Abstract

Malignant pleural mesothelioma is a fatal disease with a mean life expectancy of 6-12 months. Since 1982, we have performed thoracoscopic talc poudrage (TTP) as a primary therapy in mesothelioma patients presenting with pleural effusion. As the survival data for our patients surpassed that of many published series, the patient data was analyzed to determine whether talc poudrage can be considered as a contemporary palliative option. We reviewed all 26 patients with a final diagnosis of malignant pleural mesothelioma from our prospective database of 228 consecutive patients who received thoracoscopy from the same physician for recurrent symptomatic pleural effusion. Patients were followed up until their death. Mean survival after TTP was 23.8 +/- 16.3 months (median 19.4, range 2.9-68). Pleurodesis palliated dyspnoea in all patients.
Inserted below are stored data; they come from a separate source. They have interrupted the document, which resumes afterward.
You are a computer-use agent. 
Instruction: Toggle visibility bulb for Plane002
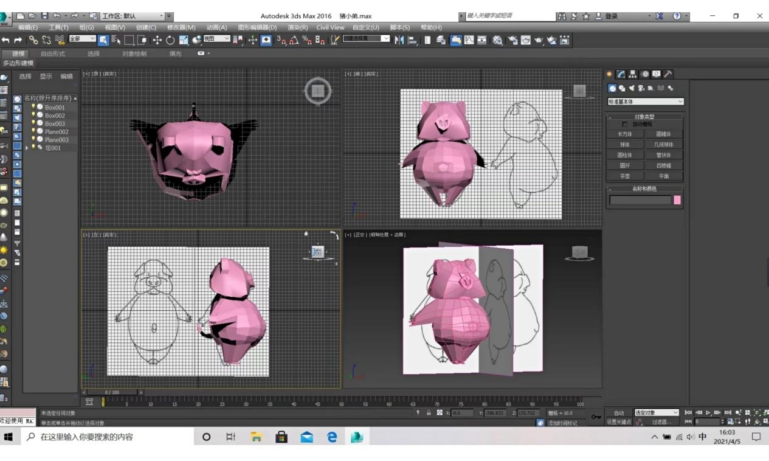[x=33, y=131]
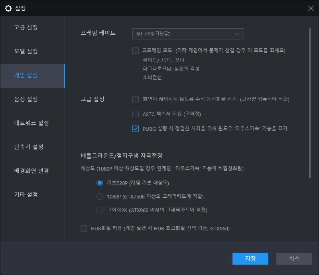
Task: Click the 저장 save button
Action: click(x=250, y=259)
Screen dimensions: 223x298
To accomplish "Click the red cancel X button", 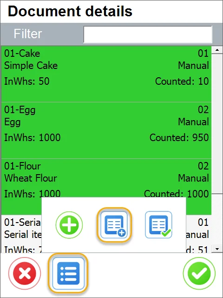I will [25, 273].
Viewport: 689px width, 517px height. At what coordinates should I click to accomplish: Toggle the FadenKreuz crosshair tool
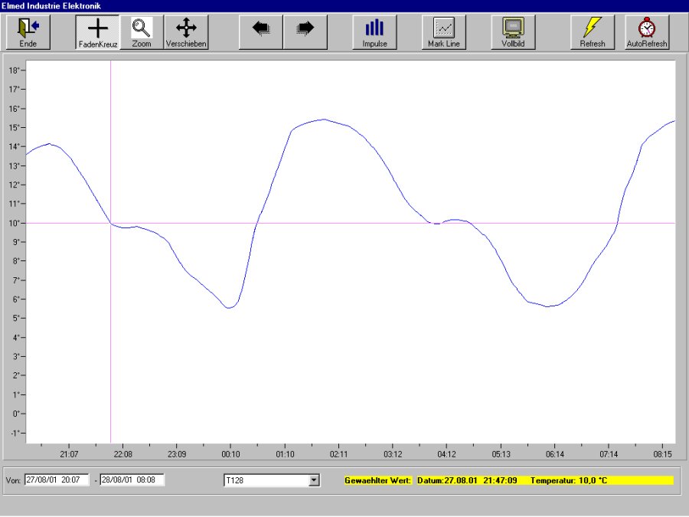97,32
No perioperative deaths and one postoperative complication (pneumonia) occurred. Mean hospital stay was 3.9 +/- 2.7 days. TTP remains a safe, low-morbidity, inexpensive primary palliative treatment option for malignant pleural mesothelioma and a valid control arm option for therapeutic trials. TTP is ideal for patients who wish to avoid thoracotomy, long hospital stays and morbidity from multimodality therapy. Prospective randomized studies are needed to compare quality of life and survival after talc poudrage and other therapies.